The change looks correct to me, thanks for fixing.

-Robert

>
>
> ...i.e. Linux should only give up if it does not understand an active
> decode region.
>
> Now this SPA/HPA mismatch will still cause problems later in region
> creation flow, but that's a separate issue.

2024-03-22 03:17:18

by Li Zhijian

[permalink] [raw]
Subject: [Problem ?] cxl list show nothing after reboot Re: [PATCH v2] cxl/pci: Fix disabling memory if DVSEC CXL Range does not match a CFMWS window

Robert, Dan

It's noticed that 'cxl list' show nothing after a reboot in v6.8.(A fresh boot works)
The git bisection pointed to this commit.

Haven't investigated it deeply, I'm wondering if it's a QEMU problem or
something wrong with this patch.


Reproduce step:

1. Start a cxl QEMU VM
2. cxl list works
cxl list
[
{
"memdev":"mem0",
"ram_size":2147483648,
"serial":0,
"host":"0000:54:00.0"
},
{
"memdev":"mem1",
"pmem_size":2147483648,
"serial":0,
"host":"0000:36:00.0"
}
]

3. reboot VM
4. cxl list show nothing and has following dmesg

cxl list
[
]
Warning: no matching devices found

...

[ 6.249188] pci0000:53: host supports CXL
[ 6.258168] pci0000:35: host supports CXL
[ 6.490568] cxl_pci 0000:54:00.0: Range register decodes outside platform defined CXL ranges.
[ 6.494298] cxl_mem mem0: endpoint3 failed probe
[ 6.506072] cxl_pci 0000:36:00.0: Range register decodes outside platform defined CXL ranges.
[ 6.515092] cxl_mem mem1: endpoint3 failed probe
[ 12.181188] kauditd_printk_skb: 18 callbacks suppressed


Thanks
Zhijian


On 17/02/2024 00:01, Robert Richter wrote:
> The Linux CXL subsystem is built on the assumption that HPA == SPA.
> That is, the host physical address (HPA) the HDM decoder registers are
> programmed with are system physical addresses (SPA).
>
> During HDM decoder setup, the DVSEC CXL range registers (cxl-3.1,
> 8.1.3.8) are checked if the memory is enabled and the CXL range is in
> a HPA window that is described in a CFMWS structure of the CXL host
> bridge (cxl-3.1, 9.18.1.3).
>
> Now, if the HPA is not an SPA, the CXL range does not match a CFMWS
> window and the CXL memory range will be disabled then.
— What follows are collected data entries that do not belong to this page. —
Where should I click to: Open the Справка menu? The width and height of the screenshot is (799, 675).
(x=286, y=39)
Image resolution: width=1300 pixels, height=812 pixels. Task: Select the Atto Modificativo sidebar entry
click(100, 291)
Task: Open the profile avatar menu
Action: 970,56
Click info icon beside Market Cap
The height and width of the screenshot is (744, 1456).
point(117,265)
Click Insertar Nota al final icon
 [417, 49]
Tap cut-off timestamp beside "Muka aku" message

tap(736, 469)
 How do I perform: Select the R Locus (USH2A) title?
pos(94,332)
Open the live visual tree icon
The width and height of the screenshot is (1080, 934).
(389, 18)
The HDM decoder
> stops working which causes system memory being disabled and further a
> system hang during HDM decoder initialization, typically when a CXL
> enabled kernel boots.
>
> Prevent a system hang and do not disable the HDM decoder if the
> decoder's CXL range is not found in a CFMWS window.
>
> Note the change only fixes a hardware hang, but does not implement
> HPA/SPA translation. Support for this can be added in a follow on
> patch series.
>
> Signed-off-by: Robert Richter <[email protected]>
> ---
> drivers/cxl/core/pci.c | 4 ++--
> 1 file changed, 2 insertions(+), 2 deletions(-)
>
> diff --git a/drivers/cxl/core/pci.c b/drivers/cxl/core/pci.c
> index a0e7ed5ae25f..18616ca873e5 100644
> --- a/drivers/cxl/core/pci.c
> +++ b/drivers/cxl/core/pci.c
> @@ -478,8 +478,8 @@ int cxl_hdm_decode_init(struct cxl_dev_state *cxlds, struct cxl_hdm *cxlhdm,
> }
>
> if (!allowed) {
> - cxl_set_mem_enable(cxlds, 0);
> - info->mem_enabled = 0;
> + dev_err(dev, "Range register decodes outside platform defined CXL ranges.\n");
> + return -ENXIO;
> }
>
> /*

2024-03-26 08:27:53

by Li Zhijian

[permalink] [raw]
Subject: Re: [Problem ?] cxl list show nothing after reboot Re: [PATCH v2] cxl/pci: Fix disabling memory if DVSEC CXL Range does not match a CFMWS window

All guys,

In order to make the CXL memdev work again, i have to modify the QEMU side
where it resets the "DVSEC CXL Control" during reboot. A draft changes is as below:

Per 8.1.3.2 DVSEC CXL Control (Offset 0Ch), Default value of BIT(2) is 0. So is it reasonable
to have a reset dvsecs in QEMU during reboot?

Any comments @Janathan


[root@iaas-rpma qemu]# git diff
diff --git a/hw/mem/cxl_type3.c b/hw/mem/cxl_type3.c
index b0a7e9f11b64..31755a9f9aab 100644
--- a/hw/mem/cxl_type3.c
+++ b/hw/mem/cxl_type3.c
@@ -899,6 +899,26 @@ MemTxResult cxl_type3_write(PCIDevice *d, hwaddr host_addr, uint64_t data,
return address_space_write(as, dpa_offset, attrs, &data, size);
}

+static void dvsecs_ctrl_reset(CXLType3Dev *ct3d)
+{
+
+ if (ct3d->sn != UI64_NULL) {
+ pcie_dev_ser_num_init(ct3d->cxl_cstate.pdev, 0x100, ct3d->sn);
+ ct3d->cxl_cstate.dvsec_offset = 0x100 + 0x0c;
+ } else {
+ ct3d->cxl_cstate.dvsec_offset = 0x100;
+ }
+
+ // FIXME?: only reset ctrl instead of rebuilding the whole dvsecs
+#if 0
+ memcpy(pdev->config + offset + sizeof(DVSECHeader),
+ body + sizeof(DVSECHeader),
+ length - sizeof(DVSECHeader));
+#else
+ build_dvsecs(ct3d);
+#endif
+}
+
static void ct3d_reset(DeviceState *dev)
{
CXLType3Dev *ct3d = CXL_TYPE3(dev);
@@ -907,6 +927,7 @@ static void ct3d_reset(DeviceState *dev)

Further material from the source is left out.